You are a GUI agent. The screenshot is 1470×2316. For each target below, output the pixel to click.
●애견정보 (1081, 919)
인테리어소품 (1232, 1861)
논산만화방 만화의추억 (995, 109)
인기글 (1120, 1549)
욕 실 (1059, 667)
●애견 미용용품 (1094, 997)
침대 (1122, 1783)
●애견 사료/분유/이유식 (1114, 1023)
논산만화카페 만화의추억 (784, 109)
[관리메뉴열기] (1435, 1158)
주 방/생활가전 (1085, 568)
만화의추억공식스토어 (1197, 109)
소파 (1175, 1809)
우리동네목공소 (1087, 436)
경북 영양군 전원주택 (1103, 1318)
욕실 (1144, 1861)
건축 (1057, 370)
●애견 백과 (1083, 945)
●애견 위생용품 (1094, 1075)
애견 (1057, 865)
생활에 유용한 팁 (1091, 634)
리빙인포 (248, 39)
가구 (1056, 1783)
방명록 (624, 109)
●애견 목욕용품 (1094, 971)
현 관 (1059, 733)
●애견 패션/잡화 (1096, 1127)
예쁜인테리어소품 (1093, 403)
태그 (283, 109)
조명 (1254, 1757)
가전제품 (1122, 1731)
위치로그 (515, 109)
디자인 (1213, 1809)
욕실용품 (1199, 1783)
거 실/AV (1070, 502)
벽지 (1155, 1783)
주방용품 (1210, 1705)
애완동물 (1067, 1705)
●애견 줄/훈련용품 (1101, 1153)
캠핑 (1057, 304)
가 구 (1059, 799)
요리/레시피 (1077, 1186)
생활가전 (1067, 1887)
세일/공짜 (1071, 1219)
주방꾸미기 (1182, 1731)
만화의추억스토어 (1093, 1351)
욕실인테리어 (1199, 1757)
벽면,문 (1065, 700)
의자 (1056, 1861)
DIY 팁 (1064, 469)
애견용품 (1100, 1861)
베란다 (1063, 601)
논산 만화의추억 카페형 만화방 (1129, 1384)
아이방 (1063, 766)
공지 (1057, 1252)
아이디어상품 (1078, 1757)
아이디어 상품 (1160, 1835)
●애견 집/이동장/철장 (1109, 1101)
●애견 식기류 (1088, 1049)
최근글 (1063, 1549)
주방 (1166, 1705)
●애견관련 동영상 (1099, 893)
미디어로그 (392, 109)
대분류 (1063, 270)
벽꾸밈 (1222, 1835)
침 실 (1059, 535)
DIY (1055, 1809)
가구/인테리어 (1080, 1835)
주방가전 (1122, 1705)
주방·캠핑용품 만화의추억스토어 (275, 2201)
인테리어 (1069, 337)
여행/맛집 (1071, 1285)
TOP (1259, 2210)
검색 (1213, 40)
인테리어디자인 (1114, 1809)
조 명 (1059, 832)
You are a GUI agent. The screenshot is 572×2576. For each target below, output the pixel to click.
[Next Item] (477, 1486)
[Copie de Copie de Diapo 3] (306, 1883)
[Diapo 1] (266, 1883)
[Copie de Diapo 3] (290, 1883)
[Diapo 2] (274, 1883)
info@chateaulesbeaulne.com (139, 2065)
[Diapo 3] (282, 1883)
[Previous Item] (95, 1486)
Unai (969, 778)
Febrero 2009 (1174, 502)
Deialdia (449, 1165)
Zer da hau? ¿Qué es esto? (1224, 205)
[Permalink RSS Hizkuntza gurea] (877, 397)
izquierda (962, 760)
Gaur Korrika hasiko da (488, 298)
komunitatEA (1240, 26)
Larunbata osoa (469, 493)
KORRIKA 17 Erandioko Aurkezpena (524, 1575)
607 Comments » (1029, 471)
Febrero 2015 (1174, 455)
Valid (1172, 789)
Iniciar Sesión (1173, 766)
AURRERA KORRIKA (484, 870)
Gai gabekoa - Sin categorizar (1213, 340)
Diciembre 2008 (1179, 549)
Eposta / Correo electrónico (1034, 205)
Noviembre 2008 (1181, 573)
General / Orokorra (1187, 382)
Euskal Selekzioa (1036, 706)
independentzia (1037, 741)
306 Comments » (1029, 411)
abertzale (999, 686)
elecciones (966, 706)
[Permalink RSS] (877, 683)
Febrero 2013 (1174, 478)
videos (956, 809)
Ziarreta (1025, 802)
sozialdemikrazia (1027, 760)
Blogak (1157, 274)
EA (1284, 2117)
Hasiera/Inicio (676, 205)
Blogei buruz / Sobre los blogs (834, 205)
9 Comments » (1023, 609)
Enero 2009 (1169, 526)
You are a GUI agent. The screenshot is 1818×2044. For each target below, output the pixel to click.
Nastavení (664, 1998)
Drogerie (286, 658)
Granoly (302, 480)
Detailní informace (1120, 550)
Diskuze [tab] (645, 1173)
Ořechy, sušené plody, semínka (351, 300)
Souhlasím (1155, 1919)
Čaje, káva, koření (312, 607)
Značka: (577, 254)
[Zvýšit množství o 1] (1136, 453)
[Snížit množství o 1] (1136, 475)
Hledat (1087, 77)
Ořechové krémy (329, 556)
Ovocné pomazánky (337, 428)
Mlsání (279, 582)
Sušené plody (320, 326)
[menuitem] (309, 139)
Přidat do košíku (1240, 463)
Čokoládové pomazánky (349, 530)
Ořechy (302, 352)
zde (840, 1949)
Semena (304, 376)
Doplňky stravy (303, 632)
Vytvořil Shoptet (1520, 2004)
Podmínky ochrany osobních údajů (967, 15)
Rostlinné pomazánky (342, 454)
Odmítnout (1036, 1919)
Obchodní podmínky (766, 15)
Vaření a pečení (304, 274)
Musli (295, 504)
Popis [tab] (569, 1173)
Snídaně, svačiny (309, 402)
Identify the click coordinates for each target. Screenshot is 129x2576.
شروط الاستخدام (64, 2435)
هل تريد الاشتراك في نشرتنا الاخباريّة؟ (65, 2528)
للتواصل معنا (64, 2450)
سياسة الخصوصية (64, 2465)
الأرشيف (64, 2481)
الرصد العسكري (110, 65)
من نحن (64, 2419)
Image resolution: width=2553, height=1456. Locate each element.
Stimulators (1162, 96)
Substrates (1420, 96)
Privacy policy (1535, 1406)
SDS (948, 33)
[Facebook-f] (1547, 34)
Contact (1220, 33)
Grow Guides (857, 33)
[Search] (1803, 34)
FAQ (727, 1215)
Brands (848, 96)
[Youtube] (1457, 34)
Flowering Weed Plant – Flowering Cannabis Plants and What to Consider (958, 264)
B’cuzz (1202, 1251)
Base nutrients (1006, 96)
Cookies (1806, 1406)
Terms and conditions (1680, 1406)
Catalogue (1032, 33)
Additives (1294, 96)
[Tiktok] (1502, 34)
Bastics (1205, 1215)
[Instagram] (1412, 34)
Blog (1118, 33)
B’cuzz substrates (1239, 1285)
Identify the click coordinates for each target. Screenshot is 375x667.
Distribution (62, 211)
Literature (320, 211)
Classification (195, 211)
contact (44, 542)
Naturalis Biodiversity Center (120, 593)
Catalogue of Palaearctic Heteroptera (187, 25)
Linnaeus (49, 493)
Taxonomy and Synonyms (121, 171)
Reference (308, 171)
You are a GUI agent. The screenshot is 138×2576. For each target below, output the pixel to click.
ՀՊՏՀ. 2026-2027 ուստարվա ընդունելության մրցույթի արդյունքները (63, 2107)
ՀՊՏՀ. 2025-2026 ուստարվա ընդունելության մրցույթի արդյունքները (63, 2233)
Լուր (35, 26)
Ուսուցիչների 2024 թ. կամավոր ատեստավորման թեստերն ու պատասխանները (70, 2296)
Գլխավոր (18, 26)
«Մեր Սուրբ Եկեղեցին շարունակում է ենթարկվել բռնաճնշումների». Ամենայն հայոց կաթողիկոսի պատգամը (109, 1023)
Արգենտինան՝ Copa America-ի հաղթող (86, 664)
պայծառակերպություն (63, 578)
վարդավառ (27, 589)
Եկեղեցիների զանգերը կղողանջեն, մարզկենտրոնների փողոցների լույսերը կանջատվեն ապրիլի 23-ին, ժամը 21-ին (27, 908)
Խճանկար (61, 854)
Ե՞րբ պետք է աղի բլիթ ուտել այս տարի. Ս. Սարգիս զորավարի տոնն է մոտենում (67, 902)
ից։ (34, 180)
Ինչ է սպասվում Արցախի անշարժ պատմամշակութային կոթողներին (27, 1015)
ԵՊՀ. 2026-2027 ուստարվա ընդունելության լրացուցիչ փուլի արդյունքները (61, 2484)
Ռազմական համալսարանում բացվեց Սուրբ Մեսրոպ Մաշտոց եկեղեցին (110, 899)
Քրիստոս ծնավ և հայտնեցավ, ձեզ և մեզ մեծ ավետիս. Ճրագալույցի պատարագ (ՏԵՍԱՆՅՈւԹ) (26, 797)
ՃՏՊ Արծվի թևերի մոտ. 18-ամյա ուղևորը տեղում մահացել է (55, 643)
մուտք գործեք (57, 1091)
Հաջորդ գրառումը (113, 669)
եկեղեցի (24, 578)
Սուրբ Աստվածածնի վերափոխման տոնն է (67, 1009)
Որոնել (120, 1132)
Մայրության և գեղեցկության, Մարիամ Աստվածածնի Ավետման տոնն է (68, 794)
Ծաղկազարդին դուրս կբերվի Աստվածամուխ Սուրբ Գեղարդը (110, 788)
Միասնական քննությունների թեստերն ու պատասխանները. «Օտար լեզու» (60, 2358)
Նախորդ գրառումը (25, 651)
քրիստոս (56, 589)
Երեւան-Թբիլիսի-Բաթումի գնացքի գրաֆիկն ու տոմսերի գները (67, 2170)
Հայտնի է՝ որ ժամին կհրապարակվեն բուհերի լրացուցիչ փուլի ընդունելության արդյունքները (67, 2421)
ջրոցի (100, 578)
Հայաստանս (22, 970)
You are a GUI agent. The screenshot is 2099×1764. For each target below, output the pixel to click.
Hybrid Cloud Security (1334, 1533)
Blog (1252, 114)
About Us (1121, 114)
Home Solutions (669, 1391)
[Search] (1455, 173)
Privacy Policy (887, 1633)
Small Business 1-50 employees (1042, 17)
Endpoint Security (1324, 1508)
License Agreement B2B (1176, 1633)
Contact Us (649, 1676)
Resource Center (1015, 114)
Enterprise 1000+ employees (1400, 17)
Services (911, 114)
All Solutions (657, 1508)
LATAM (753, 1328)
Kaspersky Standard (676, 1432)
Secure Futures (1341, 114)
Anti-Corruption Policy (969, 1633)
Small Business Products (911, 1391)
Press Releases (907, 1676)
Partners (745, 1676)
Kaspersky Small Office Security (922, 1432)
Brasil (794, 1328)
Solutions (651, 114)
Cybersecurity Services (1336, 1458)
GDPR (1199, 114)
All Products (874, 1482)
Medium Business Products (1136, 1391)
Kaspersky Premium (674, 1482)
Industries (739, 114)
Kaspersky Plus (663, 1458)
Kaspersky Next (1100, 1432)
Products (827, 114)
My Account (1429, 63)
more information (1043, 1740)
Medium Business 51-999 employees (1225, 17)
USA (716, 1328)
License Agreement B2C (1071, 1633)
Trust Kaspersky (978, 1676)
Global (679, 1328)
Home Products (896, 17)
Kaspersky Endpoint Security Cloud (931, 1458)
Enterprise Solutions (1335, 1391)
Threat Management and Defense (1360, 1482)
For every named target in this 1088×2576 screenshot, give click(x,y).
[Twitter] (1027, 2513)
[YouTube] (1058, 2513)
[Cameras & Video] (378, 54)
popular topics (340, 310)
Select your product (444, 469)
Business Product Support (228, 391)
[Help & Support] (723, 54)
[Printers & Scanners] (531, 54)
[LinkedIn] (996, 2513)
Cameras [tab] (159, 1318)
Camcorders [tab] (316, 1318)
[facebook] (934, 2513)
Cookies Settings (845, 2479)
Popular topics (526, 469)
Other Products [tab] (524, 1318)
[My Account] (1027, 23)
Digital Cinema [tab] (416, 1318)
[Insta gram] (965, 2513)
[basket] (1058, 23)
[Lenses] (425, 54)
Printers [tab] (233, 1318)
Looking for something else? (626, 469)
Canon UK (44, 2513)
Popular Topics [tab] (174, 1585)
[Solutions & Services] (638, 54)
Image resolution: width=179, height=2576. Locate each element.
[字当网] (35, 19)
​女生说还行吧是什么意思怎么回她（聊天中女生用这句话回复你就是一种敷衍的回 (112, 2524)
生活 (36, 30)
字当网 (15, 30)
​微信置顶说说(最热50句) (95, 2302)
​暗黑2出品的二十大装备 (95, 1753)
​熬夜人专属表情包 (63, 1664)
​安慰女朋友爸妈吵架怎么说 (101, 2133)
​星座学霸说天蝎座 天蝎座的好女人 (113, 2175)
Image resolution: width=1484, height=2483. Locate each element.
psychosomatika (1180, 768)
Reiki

What is needed: Return exactly the lines from the beginning of the data above through the one containing "논산만화카페 만화의추억 (784, 109)", please. Include both end lines and add nothing else.

Completed task:
You are a GUI agent. The screenshot is 1470×2316. For each target below, output the pixel to click.
●애견정보 (1081, 919)
인테리어소품 (1232, 1861)
논산만화방 만화의추억 (995, 109)
인기글 (1120, 1549)
욕 실 (1059, 667)
●애견 미용용품 (1094, 997)
침대 (1122, 1783)
●애견 사료/분유/이유식 (1114, 1023)
논산만화카페 만화의추억 (784, 109)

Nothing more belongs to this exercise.